Exercise details:
Collect all lines below with the string "Screen".

Supplied data:
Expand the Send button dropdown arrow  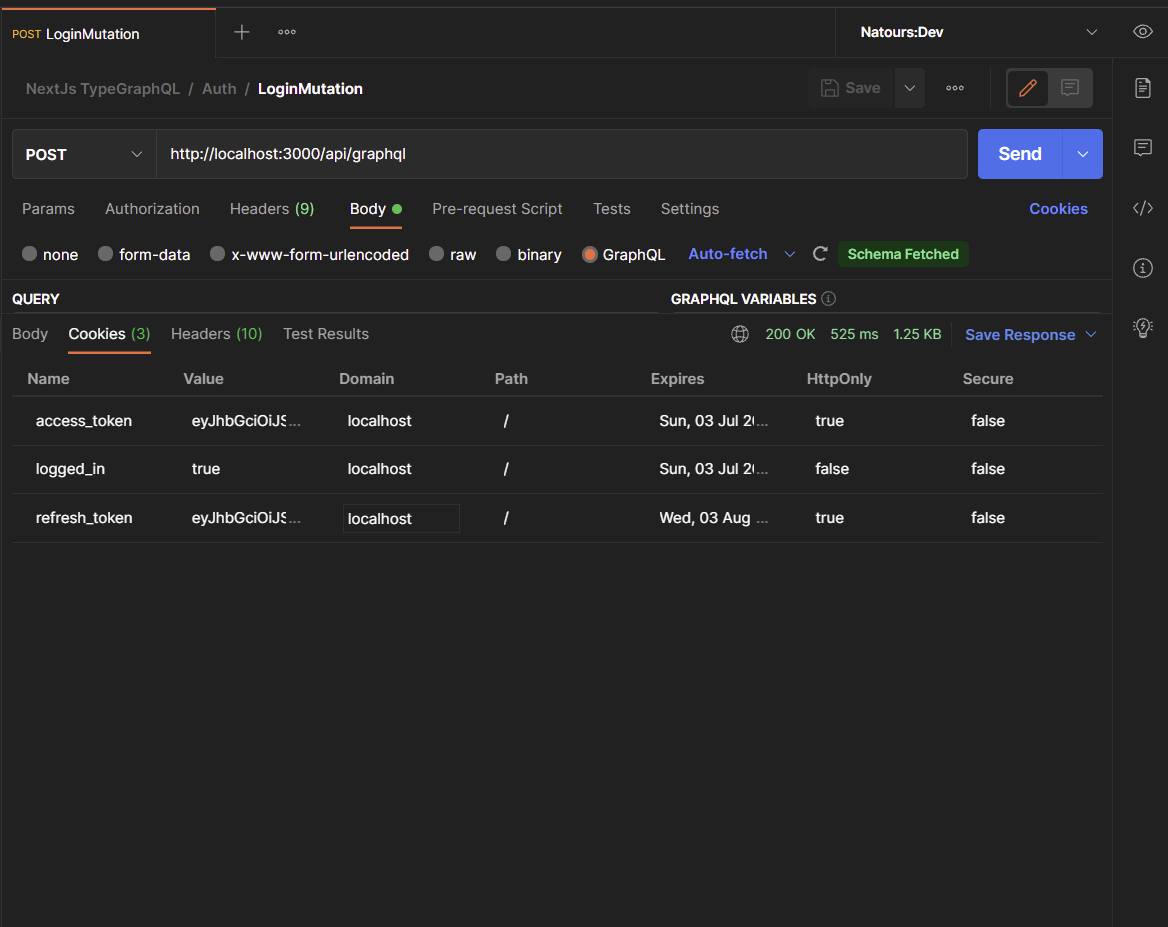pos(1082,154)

--

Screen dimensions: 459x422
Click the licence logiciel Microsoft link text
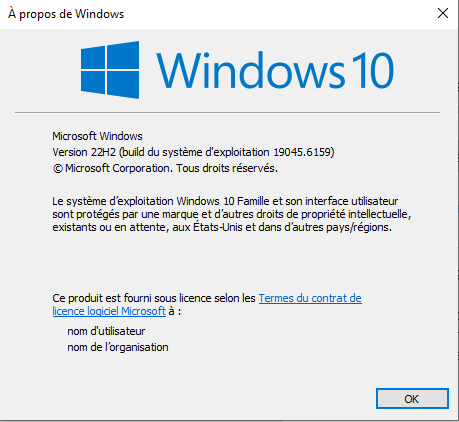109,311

--

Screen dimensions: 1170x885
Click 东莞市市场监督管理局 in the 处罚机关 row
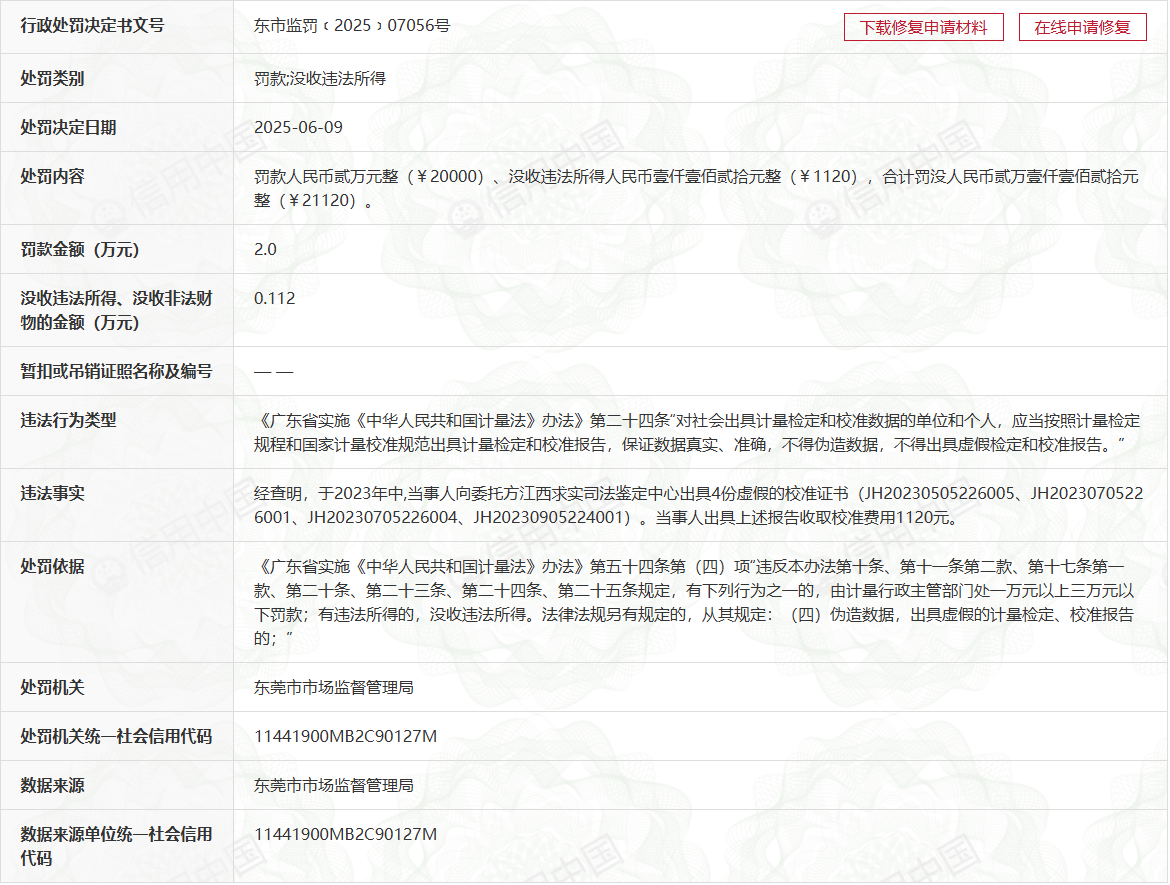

Answer box:
Screen dimensions: 459x422
Screen dimensions: 1170x885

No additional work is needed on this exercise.